QueStER: A Revolutionary Approach to Information Retrieval Using Small Language Models

Introduction: The Challenge of Modern Information Retrieval

In today’s digital landscape, finding relevant information efficiently has become increasingly complex. Traditional search engines face a fundamental challenge known as the “vocabulary mismatch problem” – where user queries contain keywords that don’t appear in relevant documents.

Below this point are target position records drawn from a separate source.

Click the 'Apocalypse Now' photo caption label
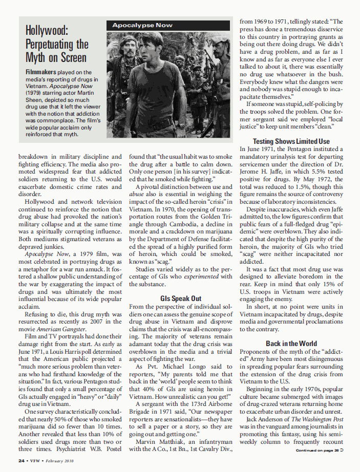[142, 25]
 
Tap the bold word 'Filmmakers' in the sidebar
[41, 73]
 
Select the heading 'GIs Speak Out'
[181, 298]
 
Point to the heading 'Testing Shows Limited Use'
[291, 141]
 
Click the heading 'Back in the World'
[291, 344]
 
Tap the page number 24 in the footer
[22, 461]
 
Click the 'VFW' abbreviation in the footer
[35, 461]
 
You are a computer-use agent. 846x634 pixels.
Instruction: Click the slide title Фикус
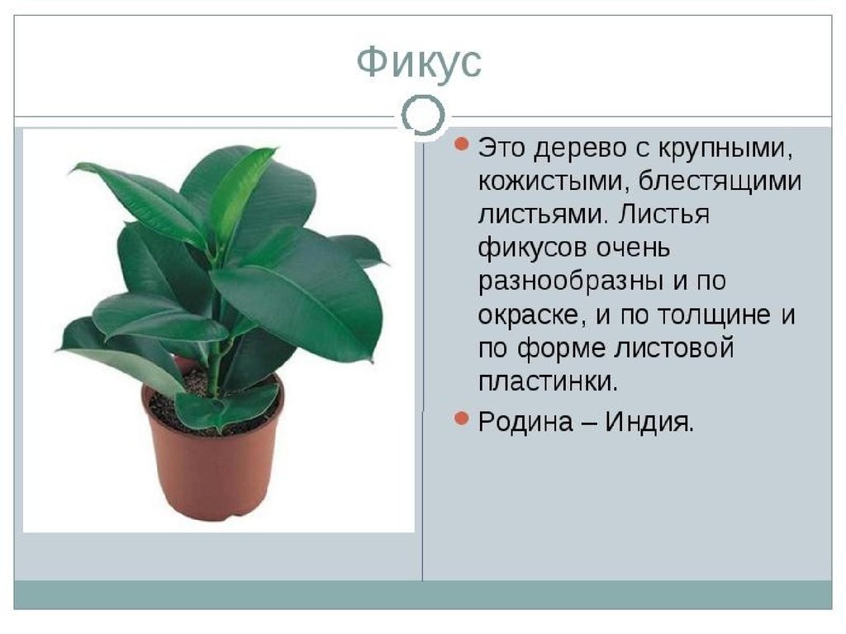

This gap between what users search for and what documents contain leads to frustrating search experiences and missed information.
Information Retrieval (IR) systems serve as the backbone of search engines and Retrieval-Augmented Generation (RAG) models. For decades, bag-of-words models like BM25 have dominated the field due to their speed and efficiency. These systems rely on term-specific statistics and efficient index structures like Block-Max WAND to deliver fast results. However, their strict keyword matching approach limits their effectiveness when users express their needs using different terminology than what appears in relevant documents.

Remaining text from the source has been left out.